My first approach was:
public int longToInt(long theLongOne) {
return Long.valueOf(theLongOne).intValue();
}
But that merely just casts the long to an int, potentially creating new Long instances or retrieving them from the Long pool.
The drawbacks
Long.valueOf creates a new Long instance if the number is not within Long's pool range [-128, 127].
The intValue implementation does nothing more than:
return (int)value;
So this can be considered even worse than just casting the long to int.
I claim that the obvious way to see whether casting a value changed the value would be to cast and check the result. I would, however, remove the unnecessary cast when comparing. I'm also not too keen on one letter variable names (exception x and y, but not when they mean row and column (sometimes respectively)).
public static int intValue(long value) {
int valueInt = (int)value;
if (valueInt != value) {
throw new IllegalArgumentException(
"The long value "+value+" is not within range of the int type"
);
}
return valueInt;
}
However, really I would want to avoid this conversion if at all possible. Obviously sometimes it's not possible, but in those cases IllegalArgumentException is almost certainly the wrong exception to be throwing as far as client code is concerned.
Java integer types are represented as signed.
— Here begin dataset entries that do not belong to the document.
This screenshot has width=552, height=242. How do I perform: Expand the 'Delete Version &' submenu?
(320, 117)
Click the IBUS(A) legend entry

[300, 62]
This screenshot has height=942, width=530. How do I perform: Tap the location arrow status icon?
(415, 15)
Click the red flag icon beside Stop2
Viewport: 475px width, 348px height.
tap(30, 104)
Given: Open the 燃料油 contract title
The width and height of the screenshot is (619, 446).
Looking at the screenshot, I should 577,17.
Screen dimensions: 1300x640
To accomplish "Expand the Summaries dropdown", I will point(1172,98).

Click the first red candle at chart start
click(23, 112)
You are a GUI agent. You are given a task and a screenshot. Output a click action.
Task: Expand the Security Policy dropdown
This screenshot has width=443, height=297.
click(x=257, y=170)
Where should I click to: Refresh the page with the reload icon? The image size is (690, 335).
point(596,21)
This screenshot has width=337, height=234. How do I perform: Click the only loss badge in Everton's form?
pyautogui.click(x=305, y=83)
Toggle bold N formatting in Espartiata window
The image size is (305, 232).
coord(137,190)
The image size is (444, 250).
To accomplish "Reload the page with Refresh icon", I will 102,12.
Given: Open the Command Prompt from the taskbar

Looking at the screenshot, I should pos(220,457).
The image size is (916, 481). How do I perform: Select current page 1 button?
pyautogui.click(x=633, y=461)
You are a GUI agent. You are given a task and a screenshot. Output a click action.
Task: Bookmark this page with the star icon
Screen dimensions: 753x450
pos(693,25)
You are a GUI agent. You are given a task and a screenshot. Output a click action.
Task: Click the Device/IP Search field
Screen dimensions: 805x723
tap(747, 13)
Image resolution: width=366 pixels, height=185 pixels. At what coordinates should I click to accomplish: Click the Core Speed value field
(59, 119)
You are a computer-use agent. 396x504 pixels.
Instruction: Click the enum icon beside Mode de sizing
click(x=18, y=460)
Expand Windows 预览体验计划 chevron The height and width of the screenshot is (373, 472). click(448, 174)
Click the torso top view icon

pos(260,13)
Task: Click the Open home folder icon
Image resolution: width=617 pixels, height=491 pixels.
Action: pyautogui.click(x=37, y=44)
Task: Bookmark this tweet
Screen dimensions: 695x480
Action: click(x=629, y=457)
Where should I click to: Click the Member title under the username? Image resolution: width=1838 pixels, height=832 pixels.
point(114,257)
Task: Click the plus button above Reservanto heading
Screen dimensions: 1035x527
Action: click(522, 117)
With an input between 231 and 232 (or -231 and -232) the cast would succeed but your test would fail.
What to check for is whether all of the high bits of the long are all the same:
public static final long LONG_HIGH_BITS = 0xFFFFFFFF80000000L;
public static int safeLongToInt(long l) {
if ((l & LONG_HIGH_BITS) == 0 || (l & LONG_HIGH_BITS) == LONG_HIGH_BITS) {
return (int) l;
} else {
throw new IllegalArgumentException("...");
}
}
(int) (longType + 0)
but Long can not exceed the maximum :)
One other solution can be:
public int longToInt(Long longVariable)
{
try {
return Integer.valueOf(longVariable.toString());
} catch(IllegalArgumentException e) {
Log.e(e.printstackstrace());
}
}
I have tried this for cases where the client is doing a POST and the server DB understands only Integers while the client has a Long.